■ Information given:
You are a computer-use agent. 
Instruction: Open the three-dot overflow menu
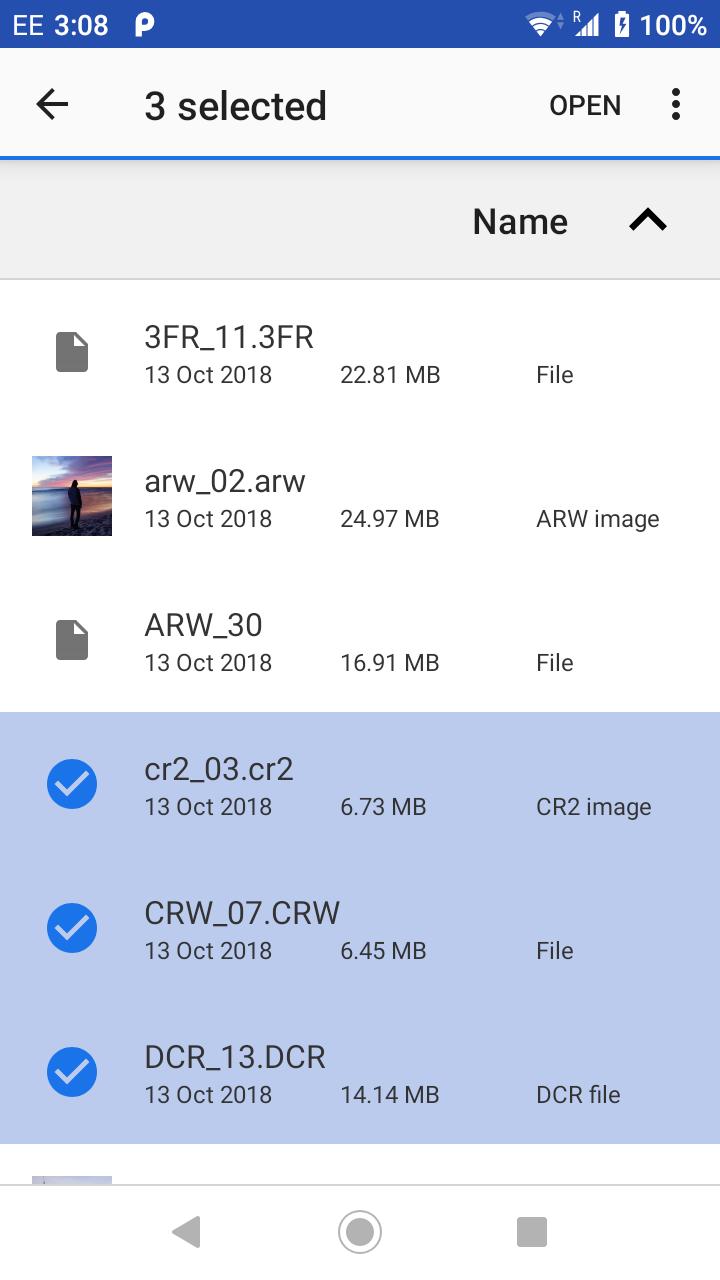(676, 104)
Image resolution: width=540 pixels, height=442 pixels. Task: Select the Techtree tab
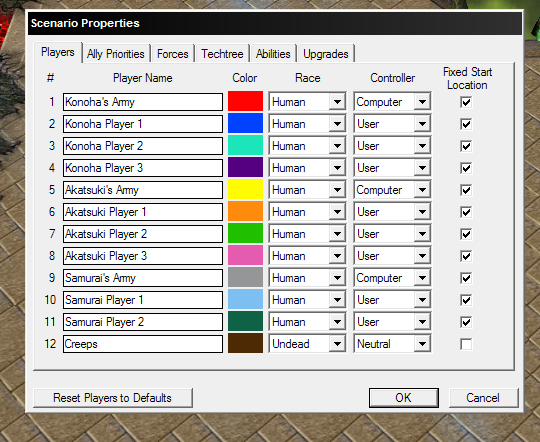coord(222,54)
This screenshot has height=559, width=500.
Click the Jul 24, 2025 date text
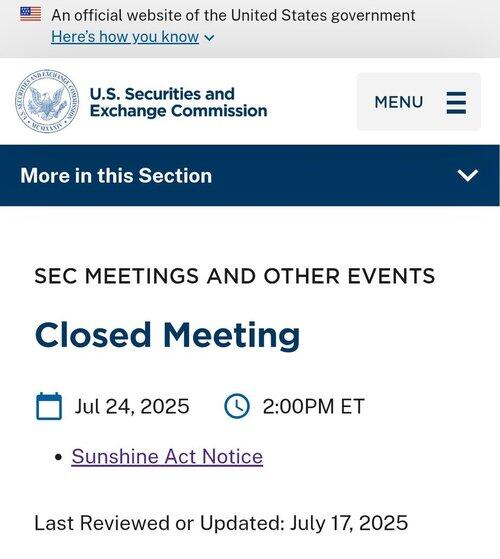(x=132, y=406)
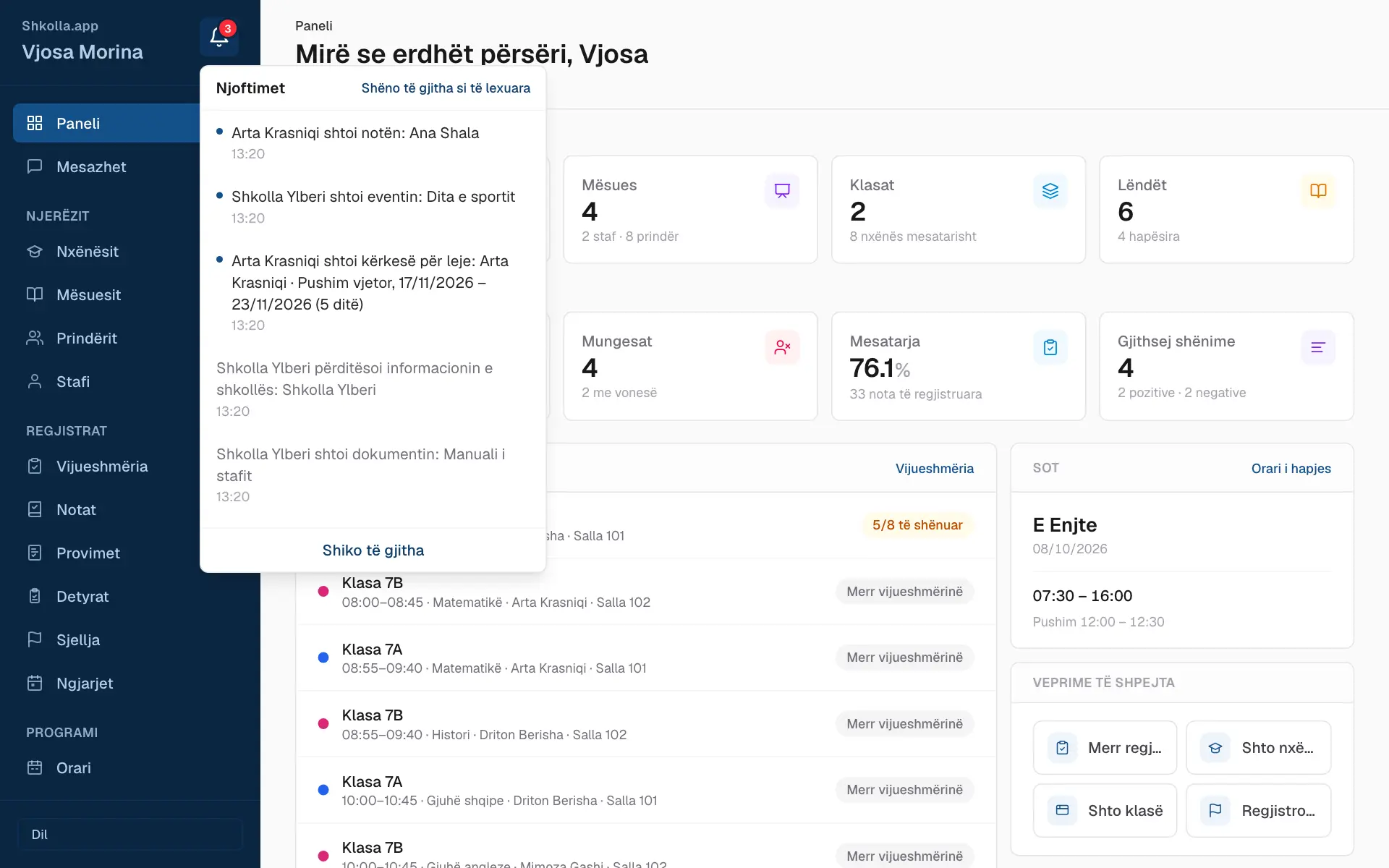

■ Work to be completed: Beginning with the line that contains "Image resolution: width=540", reproduce every line through the end of the records above exactly, leaving pictures out.

■ Response:
Image resolution: width=540 pixels, height=442 pixels. Task: Select the Techtree tab
coord(222,54)
This screenshot has height=559, width=500.
Click the Jul 24, 2025 date text
(x=132, y=406)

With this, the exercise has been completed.